Below are some records; output exactly the lines from the line with "[button] (182, 1378)" to the line with "[tab] (635, 1717)", both ends kept, and nothing more.

§ **INPUT DATA**:
◇ ◇ ◇ ◇ ◇ ◇ ◇
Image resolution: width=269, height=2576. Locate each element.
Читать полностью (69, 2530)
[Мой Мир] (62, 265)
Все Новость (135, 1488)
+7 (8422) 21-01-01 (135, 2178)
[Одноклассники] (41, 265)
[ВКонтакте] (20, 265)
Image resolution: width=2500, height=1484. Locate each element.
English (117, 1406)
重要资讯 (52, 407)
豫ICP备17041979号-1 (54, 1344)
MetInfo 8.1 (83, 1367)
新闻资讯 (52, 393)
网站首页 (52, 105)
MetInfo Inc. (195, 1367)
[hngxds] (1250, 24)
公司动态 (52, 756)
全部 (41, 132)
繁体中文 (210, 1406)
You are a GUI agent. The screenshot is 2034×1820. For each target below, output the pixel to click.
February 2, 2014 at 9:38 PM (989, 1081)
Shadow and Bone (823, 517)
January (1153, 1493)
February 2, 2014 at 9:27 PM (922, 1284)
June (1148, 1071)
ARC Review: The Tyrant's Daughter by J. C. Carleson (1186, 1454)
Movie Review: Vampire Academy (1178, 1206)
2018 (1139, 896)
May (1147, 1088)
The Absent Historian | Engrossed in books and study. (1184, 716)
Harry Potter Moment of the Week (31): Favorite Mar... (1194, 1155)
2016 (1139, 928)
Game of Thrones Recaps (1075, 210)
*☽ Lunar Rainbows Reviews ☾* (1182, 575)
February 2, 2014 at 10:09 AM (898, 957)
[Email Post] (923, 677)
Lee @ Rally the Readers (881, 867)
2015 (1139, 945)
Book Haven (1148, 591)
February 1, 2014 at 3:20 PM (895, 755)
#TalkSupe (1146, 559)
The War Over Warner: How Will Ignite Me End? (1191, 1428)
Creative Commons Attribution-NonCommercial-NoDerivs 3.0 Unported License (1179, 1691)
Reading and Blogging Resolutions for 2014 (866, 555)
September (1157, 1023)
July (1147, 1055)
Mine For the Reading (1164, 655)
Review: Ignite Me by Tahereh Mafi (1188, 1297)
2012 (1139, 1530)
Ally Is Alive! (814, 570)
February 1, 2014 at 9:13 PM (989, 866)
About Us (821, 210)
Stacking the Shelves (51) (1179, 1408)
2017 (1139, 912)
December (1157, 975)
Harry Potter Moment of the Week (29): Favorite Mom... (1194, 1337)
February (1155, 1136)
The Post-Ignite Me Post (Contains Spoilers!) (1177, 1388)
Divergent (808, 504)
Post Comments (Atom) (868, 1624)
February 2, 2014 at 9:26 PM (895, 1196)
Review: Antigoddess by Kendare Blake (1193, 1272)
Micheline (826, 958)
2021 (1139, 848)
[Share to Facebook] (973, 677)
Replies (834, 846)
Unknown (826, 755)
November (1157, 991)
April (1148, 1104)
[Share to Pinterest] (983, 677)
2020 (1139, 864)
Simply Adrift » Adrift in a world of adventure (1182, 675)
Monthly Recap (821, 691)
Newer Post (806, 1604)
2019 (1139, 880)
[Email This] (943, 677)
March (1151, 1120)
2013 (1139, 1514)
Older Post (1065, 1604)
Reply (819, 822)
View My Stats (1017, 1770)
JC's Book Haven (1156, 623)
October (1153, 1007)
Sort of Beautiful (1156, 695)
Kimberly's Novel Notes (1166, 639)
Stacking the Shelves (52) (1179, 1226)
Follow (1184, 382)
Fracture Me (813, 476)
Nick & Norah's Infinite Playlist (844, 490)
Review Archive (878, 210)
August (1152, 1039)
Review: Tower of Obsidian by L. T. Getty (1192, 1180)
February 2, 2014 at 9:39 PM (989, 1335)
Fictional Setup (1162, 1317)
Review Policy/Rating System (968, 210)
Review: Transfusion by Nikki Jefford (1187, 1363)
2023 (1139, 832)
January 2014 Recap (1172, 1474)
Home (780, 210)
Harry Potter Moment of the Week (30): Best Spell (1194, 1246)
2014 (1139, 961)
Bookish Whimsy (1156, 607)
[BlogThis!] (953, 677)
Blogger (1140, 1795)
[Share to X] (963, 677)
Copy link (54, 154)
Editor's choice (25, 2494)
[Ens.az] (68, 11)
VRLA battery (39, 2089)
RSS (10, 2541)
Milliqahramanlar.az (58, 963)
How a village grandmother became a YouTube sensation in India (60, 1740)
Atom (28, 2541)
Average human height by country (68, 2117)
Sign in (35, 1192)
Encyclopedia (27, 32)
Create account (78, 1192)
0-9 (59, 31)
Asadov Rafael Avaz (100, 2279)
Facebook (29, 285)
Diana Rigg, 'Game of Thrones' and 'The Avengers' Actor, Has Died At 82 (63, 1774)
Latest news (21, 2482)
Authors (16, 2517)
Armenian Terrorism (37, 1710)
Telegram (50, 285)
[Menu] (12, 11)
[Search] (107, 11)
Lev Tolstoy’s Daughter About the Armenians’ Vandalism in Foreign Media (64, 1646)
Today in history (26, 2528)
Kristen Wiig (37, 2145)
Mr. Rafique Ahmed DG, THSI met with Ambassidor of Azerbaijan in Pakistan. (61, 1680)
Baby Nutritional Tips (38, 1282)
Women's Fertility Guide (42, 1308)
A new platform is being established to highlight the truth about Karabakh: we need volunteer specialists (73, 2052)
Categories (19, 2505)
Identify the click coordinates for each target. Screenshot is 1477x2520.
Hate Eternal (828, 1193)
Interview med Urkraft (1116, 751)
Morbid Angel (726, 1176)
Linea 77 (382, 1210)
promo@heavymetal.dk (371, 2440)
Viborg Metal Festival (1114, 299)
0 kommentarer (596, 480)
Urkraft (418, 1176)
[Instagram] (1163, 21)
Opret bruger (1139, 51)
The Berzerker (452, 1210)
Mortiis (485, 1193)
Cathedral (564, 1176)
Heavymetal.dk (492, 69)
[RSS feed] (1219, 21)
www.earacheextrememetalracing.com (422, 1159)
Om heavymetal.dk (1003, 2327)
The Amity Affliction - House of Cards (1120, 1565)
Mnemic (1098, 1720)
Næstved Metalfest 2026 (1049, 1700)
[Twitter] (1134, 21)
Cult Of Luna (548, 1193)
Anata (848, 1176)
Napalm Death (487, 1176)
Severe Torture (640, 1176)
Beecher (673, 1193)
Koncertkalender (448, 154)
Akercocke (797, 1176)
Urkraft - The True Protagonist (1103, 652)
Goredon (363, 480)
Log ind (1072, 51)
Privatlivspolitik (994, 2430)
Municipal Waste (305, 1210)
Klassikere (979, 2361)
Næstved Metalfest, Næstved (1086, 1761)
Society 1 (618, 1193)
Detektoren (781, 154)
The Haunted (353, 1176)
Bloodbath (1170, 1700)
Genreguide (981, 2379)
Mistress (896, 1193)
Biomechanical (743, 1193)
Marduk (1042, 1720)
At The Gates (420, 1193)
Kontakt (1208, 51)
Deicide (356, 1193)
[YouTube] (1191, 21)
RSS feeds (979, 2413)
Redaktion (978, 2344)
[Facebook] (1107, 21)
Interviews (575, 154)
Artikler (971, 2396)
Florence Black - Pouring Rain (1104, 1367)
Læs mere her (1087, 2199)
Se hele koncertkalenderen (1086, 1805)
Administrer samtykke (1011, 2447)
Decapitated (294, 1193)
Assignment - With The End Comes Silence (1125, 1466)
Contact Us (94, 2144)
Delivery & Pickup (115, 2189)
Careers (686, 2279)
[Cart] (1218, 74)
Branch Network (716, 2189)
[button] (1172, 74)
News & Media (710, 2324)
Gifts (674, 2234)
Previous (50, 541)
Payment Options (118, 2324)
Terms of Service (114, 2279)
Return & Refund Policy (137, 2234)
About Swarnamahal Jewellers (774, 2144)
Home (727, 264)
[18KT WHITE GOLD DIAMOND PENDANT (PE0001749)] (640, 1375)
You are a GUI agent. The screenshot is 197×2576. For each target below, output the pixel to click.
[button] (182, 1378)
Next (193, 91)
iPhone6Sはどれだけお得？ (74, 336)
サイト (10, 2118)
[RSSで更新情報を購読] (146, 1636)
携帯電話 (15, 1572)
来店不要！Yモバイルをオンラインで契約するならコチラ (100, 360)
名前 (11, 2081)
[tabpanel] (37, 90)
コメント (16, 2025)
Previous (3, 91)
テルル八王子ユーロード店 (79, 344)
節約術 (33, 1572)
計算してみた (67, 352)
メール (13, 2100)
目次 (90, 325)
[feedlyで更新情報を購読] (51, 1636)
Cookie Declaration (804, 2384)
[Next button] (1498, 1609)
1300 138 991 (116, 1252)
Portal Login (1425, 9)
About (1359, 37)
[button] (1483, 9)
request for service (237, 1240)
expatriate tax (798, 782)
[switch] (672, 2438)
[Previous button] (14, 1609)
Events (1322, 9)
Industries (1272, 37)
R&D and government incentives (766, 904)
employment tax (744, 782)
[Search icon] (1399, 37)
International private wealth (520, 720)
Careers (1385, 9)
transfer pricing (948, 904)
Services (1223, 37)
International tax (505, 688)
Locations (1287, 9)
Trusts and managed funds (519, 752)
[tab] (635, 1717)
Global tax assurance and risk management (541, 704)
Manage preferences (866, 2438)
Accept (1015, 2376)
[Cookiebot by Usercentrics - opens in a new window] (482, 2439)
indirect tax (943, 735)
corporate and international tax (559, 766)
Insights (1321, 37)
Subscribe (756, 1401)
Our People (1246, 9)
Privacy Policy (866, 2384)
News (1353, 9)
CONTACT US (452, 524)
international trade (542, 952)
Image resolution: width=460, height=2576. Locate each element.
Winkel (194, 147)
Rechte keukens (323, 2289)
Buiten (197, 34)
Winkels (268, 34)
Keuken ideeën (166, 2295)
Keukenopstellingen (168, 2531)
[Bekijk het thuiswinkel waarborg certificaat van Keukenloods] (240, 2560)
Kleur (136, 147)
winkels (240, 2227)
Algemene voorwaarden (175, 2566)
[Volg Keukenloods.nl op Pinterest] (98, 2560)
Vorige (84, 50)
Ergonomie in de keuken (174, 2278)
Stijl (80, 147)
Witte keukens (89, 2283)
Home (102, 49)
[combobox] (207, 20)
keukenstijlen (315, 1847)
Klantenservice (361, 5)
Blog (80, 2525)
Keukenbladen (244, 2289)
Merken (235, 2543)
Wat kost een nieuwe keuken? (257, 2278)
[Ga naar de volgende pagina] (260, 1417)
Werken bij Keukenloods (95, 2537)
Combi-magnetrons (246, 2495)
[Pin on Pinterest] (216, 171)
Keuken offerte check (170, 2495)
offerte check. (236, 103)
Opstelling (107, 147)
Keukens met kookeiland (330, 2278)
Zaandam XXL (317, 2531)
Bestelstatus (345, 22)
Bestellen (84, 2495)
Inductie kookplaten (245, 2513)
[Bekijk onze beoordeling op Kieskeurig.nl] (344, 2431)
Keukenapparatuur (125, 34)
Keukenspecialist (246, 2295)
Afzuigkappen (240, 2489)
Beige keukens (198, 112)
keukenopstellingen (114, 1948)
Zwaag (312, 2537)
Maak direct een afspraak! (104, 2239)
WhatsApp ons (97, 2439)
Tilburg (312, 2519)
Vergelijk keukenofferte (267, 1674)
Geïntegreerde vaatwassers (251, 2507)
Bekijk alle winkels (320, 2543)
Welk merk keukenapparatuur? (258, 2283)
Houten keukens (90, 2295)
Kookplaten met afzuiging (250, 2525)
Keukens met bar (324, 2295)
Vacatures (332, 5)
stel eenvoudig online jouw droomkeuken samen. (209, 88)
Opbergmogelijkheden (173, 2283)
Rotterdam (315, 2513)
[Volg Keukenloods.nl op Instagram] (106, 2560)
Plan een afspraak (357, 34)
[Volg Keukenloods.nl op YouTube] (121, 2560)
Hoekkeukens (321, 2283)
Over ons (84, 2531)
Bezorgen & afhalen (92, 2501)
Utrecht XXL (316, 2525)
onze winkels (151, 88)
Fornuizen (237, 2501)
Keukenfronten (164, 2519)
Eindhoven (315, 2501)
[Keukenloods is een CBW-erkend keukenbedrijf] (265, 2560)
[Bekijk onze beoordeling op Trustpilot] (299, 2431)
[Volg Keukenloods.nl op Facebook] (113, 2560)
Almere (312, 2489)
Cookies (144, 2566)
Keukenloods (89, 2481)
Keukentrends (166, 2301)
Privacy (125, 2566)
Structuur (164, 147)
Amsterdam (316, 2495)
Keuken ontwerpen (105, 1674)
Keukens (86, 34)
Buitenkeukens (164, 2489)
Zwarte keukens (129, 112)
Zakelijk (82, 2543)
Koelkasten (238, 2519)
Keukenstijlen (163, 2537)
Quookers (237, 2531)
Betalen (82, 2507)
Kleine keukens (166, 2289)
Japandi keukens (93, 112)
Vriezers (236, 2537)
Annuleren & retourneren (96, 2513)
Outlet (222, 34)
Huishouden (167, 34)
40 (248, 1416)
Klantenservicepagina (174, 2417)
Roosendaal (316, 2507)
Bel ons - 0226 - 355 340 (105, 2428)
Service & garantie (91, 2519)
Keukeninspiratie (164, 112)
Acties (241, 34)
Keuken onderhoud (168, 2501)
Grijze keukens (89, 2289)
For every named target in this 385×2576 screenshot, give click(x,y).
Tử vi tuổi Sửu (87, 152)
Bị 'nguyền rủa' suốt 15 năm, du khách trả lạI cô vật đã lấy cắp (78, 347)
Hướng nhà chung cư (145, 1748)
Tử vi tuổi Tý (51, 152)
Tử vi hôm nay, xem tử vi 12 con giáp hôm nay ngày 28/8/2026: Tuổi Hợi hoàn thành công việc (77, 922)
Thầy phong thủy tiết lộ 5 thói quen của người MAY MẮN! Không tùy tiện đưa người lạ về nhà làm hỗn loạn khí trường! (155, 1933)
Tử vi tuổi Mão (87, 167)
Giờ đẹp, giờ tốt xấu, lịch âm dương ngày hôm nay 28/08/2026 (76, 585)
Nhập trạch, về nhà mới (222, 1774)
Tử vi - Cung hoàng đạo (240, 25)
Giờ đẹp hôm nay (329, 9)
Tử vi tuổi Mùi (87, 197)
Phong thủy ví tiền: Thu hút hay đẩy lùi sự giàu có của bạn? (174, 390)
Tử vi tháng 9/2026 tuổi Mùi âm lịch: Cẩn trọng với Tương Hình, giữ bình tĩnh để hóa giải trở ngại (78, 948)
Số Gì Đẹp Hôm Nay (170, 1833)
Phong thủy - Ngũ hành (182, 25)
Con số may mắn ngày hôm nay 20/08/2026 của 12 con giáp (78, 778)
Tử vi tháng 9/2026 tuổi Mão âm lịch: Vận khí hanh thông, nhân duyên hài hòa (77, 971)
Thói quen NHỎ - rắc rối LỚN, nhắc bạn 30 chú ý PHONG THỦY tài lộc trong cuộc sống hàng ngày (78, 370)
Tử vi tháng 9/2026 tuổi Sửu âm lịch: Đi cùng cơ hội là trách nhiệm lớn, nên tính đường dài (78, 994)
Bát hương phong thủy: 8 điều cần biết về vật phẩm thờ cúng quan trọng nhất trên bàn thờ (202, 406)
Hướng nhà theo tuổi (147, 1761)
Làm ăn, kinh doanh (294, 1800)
◇ ◇ ◇ ◇ ◇ ◇ ◇
§ **TASK RESULT**:
[button] (182, 1378)
Next (193, 91)
iPhone6Sはどれだけお得？ (74, 336)
サイト (10, 2118)
[RSSで更新情報を購読] (146, 1636)
携帯電話 (15, 1572)
来店不要！Yモバイルをオンラインで契約するならコチラ (100, 360)
名前 (11, 2081)
[tabpanel] (37, 90)
コメント (16, 2025)
Previous (3, 91)
テルル八王子ユーロード店 (79, 344)
節約術 (33, 1572)
計算してみた (67, 352)
メール (13, 2100)
目次 (90, 325)
[feedlyで更新情報を購読] (51, 1636)
Cookie Declaration (804, 2384)
[Next button] (1498, 1609)
1300 138 991 (116, 1252)
Portal Login (1425, 9)
About (1359, 37)
[button] (1483, 9)
request for service (237, 1240)
expatriate tax (798, 782)
[switch] (672, 2438)
[Previous button] (14, 1609)
Events (1322, 9)
Industries (1272, 37)
R&D and government incentives (766, 904)
employment tax (744, 782)
[Search icon] (1399, 37)
International private wealth (520, 720)
Careers (1385, 9)
transfer pricing (948, 904)
Services (1223, 37)
International tax (505, 688)
Locations (1287, 9)
Trusts and managed funds (519, 752)
[tab] (635, 1717)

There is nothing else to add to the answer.